Should we fear Artificial Intelligence?
Over the last few years, I’ve had the sinking feeling that I’ve walked into one of the sci-fi films I obsessed over as a child. Stay with me.
As with most of our technological worries from the last decade, wariness around Artificial Intelligence has probably been rooted in some 1980s film starring Arnold Schwarzenegger (read: Terminator). Whilst seemingly farfetched, these notions have been compounded in recent years by earnest comments from those ‘in the know’ such as Stephen Hawking and respected research firms. Reservations of the average Joe have not stopped companies like IBM, Amazon, Google, Facebook, and (surprisingly) Apple from coming together and stepping into the AI research ring in an attempt to push the technology to its limits.
Frankly, the real worry isn’t about an AI robot army led by an omniscient super computer (read: I-Robot). Most are concerned that advances in AI software will compromise employment, replacing jobs such as those in factories, transportation, retail, and even basic journalism.
Working for a tech PR agency, and being a bit of a tech junkie myself, I feel conflicted.
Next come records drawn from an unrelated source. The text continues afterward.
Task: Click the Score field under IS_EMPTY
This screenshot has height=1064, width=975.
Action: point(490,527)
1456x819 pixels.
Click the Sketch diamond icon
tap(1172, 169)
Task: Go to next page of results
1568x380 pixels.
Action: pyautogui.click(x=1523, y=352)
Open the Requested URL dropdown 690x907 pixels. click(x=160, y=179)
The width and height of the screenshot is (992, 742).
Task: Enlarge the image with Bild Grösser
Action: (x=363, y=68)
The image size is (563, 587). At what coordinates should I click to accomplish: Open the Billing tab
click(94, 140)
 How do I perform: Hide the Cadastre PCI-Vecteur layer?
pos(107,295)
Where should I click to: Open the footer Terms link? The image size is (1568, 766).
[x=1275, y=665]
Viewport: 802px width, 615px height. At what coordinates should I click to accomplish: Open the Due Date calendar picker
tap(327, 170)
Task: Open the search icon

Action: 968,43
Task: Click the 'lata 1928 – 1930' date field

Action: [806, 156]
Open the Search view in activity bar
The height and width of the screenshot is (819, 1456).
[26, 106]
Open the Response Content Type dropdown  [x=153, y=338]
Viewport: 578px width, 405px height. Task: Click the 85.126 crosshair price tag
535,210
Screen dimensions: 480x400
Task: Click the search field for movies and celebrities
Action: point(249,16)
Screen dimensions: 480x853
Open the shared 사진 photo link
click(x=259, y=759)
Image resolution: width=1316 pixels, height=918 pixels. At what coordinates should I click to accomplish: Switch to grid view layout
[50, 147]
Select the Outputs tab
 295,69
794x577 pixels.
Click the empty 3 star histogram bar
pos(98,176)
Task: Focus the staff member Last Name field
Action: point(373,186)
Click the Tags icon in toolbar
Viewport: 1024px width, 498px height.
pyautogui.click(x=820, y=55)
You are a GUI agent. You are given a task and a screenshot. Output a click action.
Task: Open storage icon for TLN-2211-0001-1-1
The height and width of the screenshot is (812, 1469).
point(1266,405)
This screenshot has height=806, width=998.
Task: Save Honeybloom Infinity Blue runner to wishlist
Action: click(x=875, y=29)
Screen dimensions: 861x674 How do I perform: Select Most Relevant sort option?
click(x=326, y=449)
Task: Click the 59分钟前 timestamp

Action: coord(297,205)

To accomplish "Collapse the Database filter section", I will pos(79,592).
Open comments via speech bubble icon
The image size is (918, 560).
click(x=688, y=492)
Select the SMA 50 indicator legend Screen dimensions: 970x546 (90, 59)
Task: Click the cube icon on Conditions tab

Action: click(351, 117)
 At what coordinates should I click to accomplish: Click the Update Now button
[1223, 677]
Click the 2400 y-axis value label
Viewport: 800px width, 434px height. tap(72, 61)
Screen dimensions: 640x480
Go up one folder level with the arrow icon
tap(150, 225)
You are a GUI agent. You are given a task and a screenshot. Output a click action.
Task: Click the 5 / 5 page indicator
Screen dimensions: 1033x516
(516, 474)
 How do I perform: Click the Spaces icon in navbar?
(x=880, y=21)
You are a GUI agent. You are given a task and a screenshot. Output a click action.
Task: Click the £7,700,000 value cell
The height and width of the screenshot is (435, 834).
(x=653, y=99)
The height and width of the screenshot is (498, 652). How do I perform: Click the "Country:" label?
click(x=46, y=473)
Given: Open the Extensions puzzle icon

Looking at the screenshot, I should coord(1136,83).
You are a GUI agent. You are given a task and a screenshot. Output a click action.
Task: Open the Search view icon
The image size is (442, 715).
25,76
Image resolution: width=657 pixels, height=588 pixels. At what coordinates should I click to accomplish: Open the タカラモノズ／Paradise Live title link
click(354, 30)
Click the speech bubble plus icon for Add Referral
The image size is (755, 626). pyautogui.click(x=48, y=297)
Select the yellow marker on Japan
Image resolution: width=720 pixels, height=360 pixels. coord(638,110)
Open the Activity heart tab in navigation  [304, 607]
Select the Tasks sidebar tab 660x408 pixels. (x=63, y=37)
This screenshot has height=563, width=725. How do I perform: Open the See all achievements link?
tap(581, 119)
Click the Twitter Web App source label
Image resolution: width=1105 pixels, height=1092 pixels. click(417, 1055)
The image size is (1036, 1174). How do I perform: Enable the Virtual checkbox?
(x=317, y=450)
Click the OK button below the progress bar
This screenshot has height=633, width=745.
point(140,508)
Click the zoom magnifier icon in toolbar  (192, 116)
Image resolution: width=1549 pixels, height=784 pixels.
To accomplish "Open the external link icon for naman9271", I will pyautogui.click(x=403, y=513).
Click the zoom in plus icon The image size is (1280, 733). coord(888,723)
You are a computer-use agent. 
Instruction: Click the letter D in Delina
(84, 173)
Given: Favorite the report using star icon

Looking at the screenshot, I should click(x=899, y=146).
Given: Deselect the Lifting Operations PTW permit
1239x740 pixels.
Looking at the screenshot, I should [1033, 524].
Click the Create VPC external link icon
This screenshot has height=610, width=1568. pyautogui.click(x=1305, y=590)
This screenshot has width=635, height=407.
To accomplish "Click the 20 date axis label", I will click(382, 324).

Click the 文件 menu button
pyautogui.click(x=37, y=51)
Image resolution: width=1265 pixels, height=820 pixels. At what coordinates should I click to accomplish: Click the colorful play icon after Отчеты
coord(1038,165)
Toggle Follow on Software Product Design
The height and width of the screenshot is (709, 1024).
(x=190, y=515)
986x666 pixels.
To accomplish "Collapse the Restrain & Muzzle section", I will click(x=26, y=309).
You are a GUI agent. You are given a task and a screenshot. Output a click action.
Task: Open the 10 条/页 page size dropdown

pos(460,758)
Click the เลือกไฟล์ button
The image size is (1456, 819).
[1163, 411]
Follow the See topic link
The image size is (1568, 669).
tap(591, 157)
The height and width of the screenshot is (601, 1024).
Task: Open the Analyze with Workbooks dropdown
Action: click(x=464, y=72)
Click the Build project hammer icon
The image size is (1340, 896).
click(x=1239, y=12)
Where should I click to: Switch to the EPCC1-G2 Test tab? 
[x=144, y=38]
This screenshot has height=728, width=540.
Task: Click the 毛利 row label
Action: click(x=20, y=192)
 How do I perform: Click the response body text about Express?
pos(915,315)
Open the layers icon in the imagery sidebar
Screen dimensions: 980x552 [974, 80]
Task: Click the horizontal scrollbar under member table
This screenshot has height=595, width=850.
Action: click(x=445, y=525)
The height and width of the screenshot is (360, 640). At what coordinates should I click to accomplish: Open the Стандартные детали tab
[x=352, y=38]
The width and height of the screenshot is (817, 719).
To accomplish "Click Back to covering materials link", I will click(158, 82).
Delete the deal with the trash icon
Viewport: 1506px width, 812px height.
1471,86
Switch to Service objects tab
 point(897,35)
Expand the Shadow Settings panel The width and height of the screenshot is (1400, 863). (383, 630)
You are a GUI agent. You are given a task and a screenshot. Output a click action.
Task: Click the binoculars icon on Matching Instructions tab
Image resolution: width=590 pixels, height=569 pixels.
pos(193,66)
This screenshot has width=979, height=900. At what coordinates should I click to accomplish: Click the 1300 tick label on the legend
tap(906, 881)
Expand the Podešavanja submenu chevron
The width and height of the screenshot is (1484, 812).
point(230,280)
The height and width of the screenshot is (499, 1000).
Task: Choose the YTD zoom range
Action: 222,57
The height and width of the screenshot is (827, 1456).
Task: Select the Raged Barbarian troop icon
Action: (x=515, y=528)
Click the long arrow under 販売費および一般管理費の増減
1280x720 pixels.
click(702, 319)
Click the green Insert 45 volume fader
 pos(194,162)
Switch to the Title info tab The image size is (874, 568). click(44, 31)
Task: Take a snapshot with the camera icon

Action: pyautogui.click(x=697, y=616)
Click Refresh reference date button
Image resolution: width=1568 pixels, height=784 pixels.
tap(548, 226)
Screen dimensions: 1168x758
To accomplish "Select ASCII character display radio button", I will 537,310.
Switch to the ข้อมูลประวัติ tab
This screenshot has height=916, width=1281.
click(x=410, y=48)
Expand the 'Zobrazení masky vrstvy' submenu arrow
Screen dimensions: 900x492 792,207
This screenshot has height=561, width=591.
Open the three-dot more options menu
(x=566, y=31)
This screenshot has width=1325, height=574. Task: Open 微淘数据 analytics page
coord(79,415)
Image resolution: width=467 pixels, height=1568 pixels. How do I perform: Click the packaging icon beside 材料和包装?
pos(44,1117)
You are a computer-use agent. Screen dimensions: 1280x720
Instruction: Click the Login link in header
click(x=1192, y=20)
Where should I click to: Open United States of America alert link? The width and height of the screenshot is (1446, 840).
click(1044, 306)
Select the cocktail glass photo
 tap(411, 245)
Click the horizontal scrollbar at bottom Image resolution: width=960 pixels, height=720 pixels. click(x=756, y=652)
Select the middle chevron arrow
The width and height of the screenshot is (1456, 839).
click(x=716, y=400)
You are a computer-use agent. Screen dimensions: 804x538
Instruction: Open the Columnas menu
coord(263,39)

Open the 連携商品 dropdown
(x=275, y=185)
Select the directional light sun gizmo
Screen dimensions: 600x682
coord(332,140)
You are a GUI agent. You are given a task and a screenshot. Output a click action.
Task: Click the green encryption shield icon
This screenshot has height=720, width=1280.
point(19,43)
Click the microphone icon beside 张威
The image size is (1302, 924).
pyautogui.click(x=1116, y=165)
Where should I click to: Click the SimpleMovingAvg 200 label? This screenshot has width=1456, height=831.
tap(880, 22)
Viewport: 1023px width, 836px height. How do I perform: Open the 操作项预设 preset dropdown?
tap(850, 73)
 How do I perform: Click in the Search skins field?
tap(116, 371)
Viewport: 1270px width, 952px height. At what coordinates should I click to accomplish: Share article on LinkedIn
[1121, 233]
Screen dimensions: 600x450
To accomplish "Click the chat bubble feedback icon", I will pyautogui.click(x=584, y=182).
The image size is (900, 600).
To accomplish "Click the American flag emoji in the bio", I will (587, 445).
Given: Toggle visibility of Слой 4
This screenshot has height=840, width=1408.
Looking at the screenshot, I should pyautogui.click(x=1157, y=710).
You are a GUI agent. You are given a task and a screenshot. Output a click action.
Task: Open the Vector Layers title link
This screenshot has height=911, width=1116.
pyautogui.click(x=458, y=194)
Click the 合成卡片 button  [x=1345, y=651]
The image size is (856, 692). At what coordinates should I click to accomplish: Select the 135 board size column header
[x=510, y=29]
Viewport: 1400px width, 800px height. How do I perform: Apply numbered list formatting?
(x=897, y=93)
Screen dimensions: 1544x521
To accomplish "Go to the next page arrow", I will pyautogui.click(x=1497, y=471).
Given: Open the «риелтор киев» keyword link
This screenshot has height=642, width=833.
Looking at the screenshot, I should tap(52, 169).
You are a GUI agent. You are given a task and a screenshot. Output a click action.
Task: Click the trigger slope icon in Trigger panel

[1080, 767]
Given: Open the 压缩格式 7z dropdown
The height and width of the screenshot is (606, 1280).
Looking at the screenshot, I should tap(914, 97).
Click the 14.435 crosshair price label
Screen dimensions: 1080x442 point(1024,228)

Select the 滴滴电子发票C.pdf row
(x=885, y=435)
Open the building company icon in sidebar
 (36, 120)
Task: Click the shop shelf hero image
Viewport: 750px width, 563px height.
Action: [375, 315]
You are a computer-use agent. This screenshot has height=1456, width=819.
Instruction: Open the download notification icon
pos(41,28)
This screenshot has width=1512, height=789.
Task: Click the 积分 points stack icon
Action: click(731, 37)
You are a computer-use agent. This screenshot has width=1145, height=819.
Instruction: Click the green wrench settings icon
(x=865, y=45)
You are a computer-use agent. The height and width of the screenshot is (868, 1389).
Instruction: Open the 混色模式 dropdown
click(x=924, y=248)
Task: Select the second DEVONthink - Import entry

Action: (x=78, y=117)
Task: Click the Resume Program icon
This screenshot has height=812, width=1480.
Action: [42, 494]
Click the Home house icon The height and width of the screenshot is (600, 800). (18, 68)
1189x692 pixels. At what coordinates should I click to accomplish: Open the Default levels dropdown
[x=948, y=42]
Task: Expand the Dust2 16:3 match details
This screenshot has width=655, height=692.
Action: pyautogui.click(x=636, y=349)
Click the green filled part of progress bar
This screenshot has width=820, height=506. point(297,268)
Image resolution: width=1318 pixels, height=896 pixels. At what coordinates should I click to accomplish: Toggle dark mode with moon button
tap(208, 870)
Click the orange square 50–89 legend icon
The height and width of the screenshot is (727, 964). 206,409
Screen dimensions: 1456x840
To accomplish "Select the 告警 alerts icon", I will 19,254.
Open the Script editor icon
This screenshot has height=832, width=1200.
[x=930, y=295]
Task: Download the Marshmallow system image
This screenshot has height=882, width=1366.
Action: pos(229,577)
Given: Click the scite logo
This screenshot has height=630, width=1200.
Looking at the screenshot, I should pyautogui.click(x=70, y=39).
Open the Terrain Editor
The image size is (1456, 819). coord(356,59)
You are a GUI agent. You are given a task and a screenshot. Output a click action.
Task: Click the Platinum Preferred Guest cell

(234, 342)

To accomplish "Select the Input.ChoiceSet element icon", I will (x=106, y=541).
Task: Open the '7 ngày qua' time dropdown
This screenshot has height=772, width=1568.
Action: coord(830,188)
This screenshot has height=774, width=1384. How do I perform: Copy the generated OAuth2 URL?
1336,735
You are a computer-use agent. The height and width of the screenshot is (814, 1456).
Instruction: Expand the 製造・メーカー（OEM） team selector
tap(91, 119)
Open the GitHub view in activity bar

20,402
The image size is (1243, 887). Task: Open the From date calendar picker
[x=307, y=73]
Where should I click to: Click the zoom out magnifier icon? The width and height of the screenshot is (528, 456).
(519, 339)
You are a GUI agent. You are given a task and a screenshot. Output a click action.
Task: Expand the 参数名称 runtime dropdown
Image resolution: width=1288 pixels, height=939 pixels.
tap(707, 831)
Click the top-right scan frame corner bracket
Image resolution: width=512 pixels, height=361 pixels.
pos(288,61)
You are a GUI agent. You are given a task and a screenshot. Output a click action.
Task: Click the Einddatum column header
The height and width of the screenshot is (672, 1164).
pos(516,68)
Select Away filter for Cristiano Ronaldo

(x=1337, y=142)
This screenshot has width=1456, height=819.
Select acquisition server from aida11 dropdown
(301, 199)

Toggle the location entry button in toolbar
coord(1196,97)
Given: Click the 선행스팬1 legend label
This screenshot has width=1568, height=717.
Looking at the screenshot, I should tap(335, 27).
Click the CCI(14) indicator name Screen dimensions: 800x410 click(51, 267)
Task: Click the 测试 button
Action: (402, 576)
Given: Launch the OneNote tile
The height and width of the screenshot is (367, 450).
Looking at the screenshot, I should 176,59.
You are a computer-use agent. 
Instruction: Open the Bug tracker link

I want to see how far we can take AI (and how far AI can take us), though not at the expense of people’s livelihoods. Jobs that are susceptible to automation, i.e. those that can be solved using a clever combination of sensors, logic, and a connection to the WWW (e.g. taxis), will be some of the first to feel these effects (read: Total Recall).
It will be interesting to see what people prioritise over the next few decades as certain jobs go extinct. Perhaps creative roles, highly social positions, and jobs managing humanitarian efforts will be safeguarded, as these have an innately ‘human’ aspect. I’m hoping for my own sake that PR fits in here somewhere!
One thing to be sure of is that the world around us is slowly being coded (read: The Matrix), and behind that code is a programmer doing the legwork to write and maintain it. With an influx of robot employees comes an industry designed around maintaining them. Whether or not we at Babel will still be calling journalists about the latest scoop in 30 years, or whether we’ll be supplanted by AI is a point of worried enquiry. The real scoop here is that if people still want jobs for themselves or the next generation, they should start thinking about where people will still be useful, and what can’t be done by an army of cute, artificially intelligent automatons (read: Wall-E).